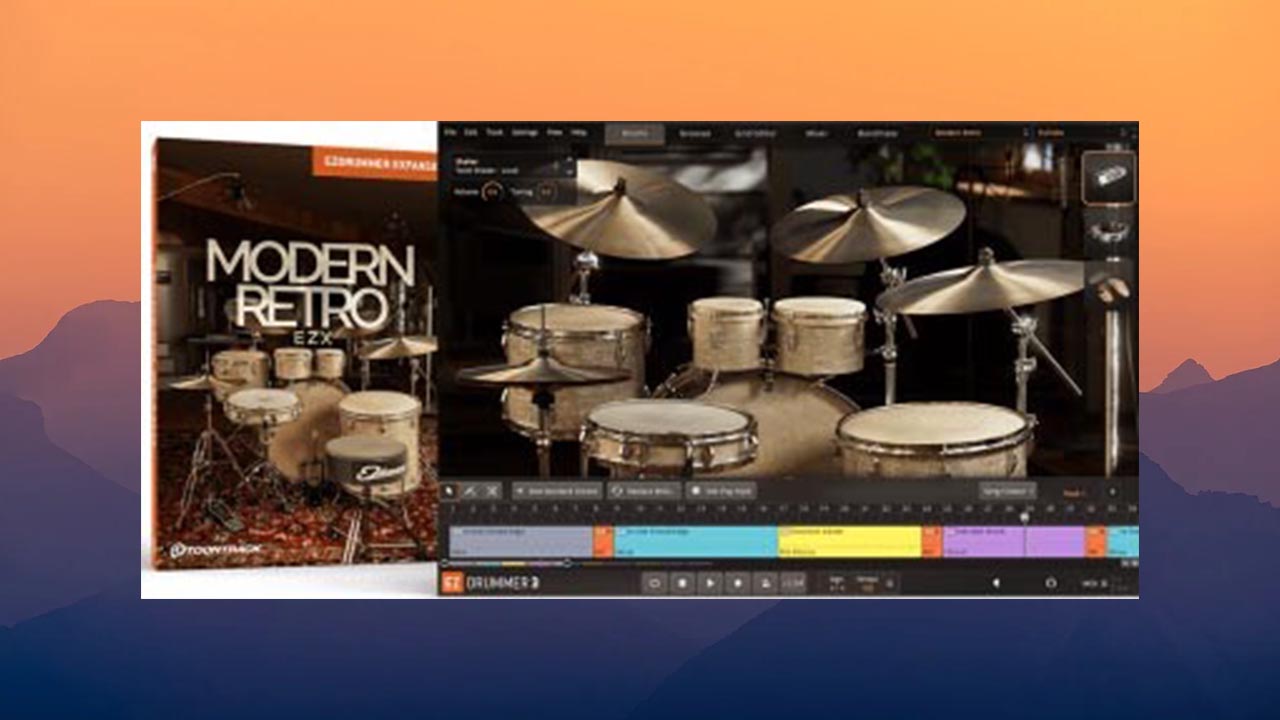The width and height of the screenshot is (1280, 720).
Task: Select the arrow pointer tool above the timeline
Action: pos(450,491)
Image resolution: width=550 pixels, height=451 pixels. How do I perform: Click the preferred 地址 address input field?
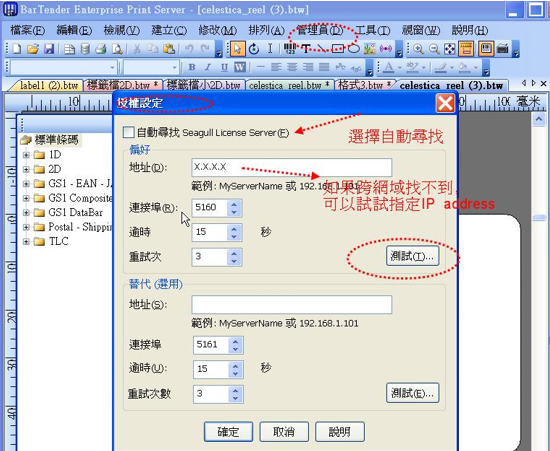pos(291,167)
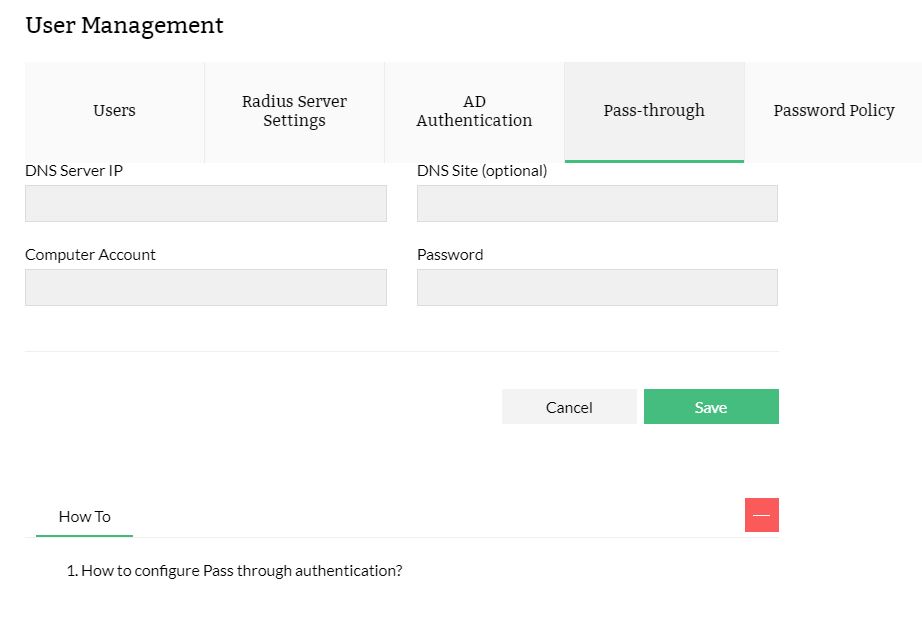
Task: Go to the AD Authentication tab
Action: (x=474, y=111)
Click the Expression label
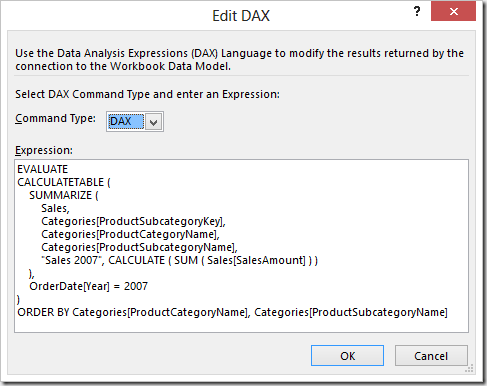487x386 pixels. pos(44,150)
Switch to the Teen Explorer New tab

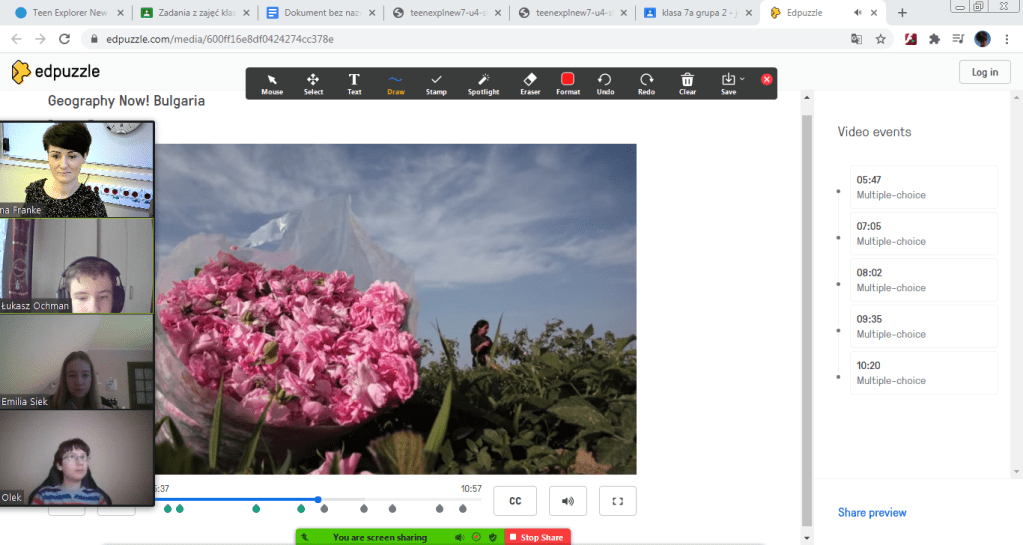[x=69, y=13]
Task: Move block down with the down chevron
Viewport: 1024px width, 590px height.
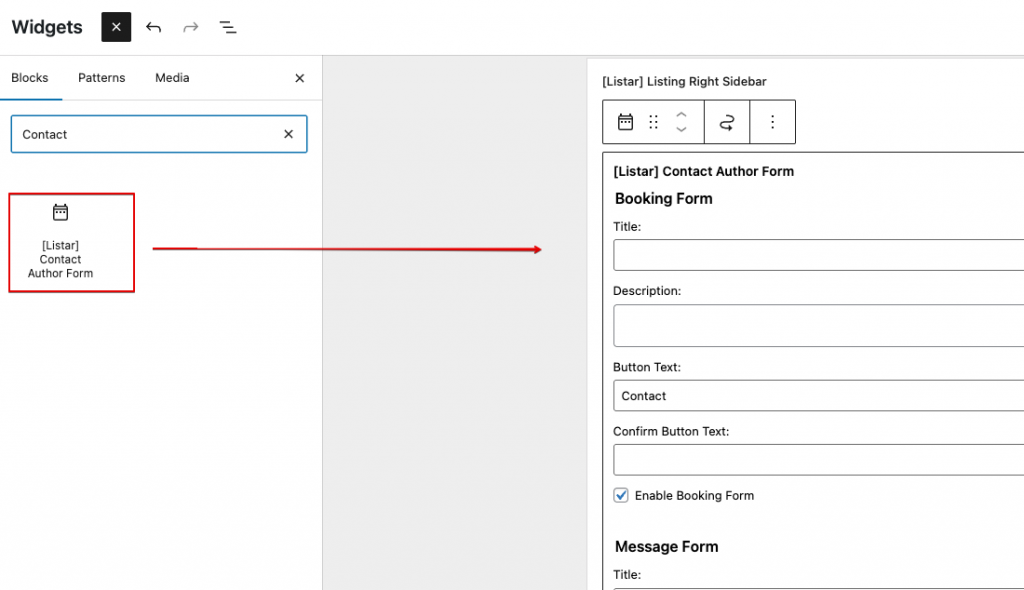Action: tap(681, 129)
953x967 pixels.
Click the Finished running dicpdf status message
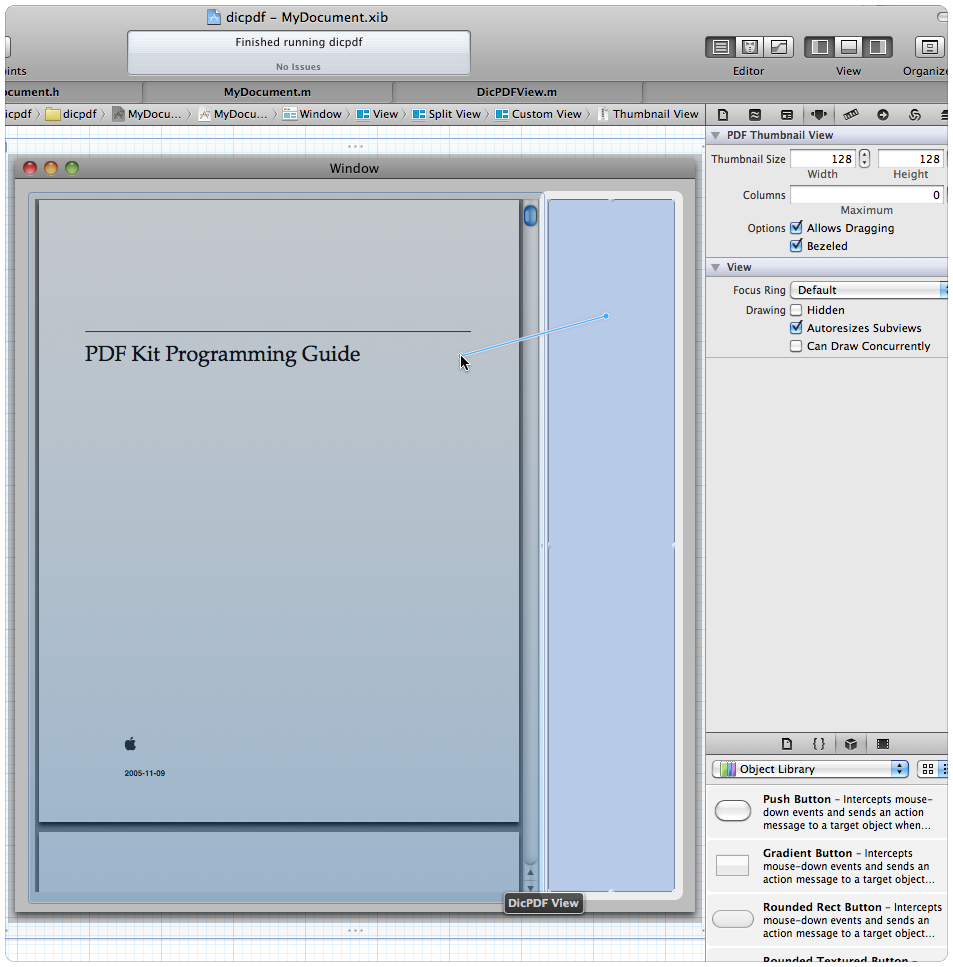[298, 42]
------------------------------------------------------------------------
Retype exactly the lines from the line containing "Image resolution: width=550" through the end of the entries above, including both ends, and leave every picture out.

— OUTPUT BELOW —
Image resolution: width=550 pixels, height=451 pixels. How do I perform: Click the preferred 地址 address input field?
pos(291,167)
Task: Go to the AD Authentication tab
Action: (x=474, y=111)
Click the Expression label
487x386 pixels. pos(44,150)
Switch to the Teen Explorer New tab

[x=69, y=13]
Task: Move block down with the down chevron
Viewport: 1024px width, 590px height.
Action: tap(681, 129)
953x967 pixels.
Click the Finished running dicpdf status message
[298, 42]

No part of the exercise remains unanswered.